Unlike mangrove trees, cedar trees cannot survive for long with their roots inundated in salt water.
"They got salt poisoning," said Mr. Madeiros.
The palmetto trees in the marsh seem to have survived the flooding, however around November last year people started to notice some of the big, old cedars were turning first yellow, then brown.
"People were calling in, concerned," said Mr. Madeiros.
Paget Marsh, he said, is an environmentally important area to Bermuda as "it is the only place where a fragment of the original primeval forest survived".

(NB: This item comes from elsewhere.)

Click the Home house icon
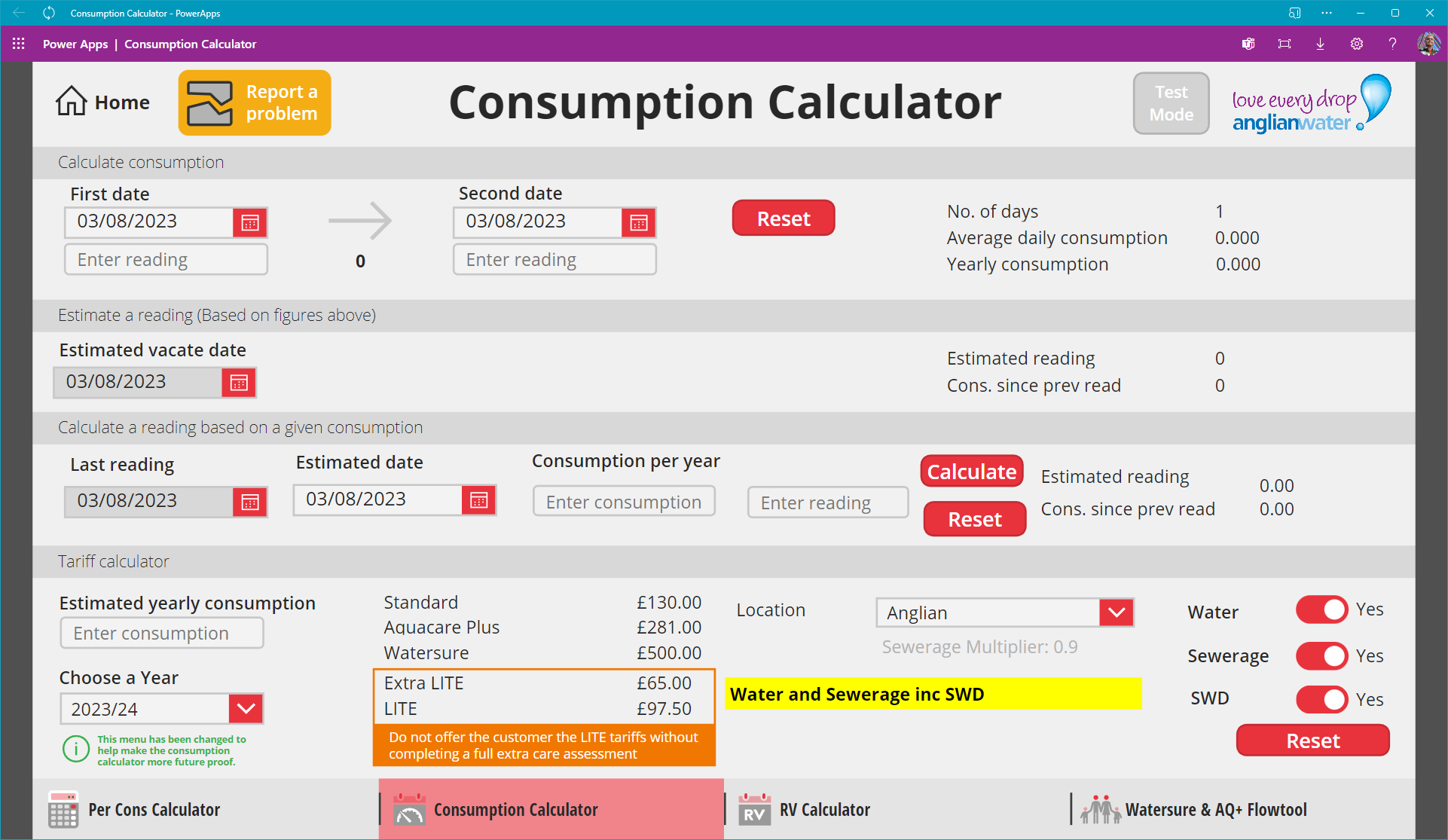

According to a sea level According to a sea level study being conducted by the Bermuda Underwater Exploration Institute (BUEI), Bermuda once comprised an area of about 250 square miles of land, before global temperatures rose and oceans followed suit. In fact, it was just last summer that BUEI announced the discovery during the study of the remains of a cedar forest to the south-east of Bermuda. The forest, dated at about 7,290 years old, was 30 feet underwater.
Now it looks as though the last remnants of that original forest, until now safe in Paget Marsh, is also disappearing beneath the waves.
The cedars in Paget Marsh have survived for so long, said Mr. Madeiros, for several reasons: the marsh escaped being made into a dump or building site, and the strain of cedars there seemed to have a much higher resistance to the scale insect disease which wiped out between 95 and 98 percent of Bermuda's cedars between 1948 and 1953.
"About 50 percent of the cedars in Paget Marsh survived," he said, "some well over 200 years old. They are massive big things, mixed with palmettos - almost like a museum of Bermuda, they are very important educationally.
"They have survived there with no problem for hundreds of years."
Mr. Madeiros was not just concerned about the loss of the cedars, but the loss of low-lying land due to rising sea levels. Already there is evidence of plants dying in low-lying areas in Devonshire Marsh near Vesey Street, on Jubilee Road, and at Shelly Bay.
And, he predicted, within a few decades all low-lying areas in Bermuda will be in danger. "Everybody seems to be confirming this," he said.
Concerned about problems with people attempting to steal the dying cedars from Paget Marsh, Mr. Madeiros added: "Not all the cedars died - and even the dead ones will stand and exist there for centuries."
The cedars are just as important dead as alive, he said, explaining that the roots of the trees are all interlocked.
"It's like taking holes out of a rug, the whole thing unravels ... if we remove any, in another hurricane the whole area will collapse.
"Even dead they will perform an important function for centuries."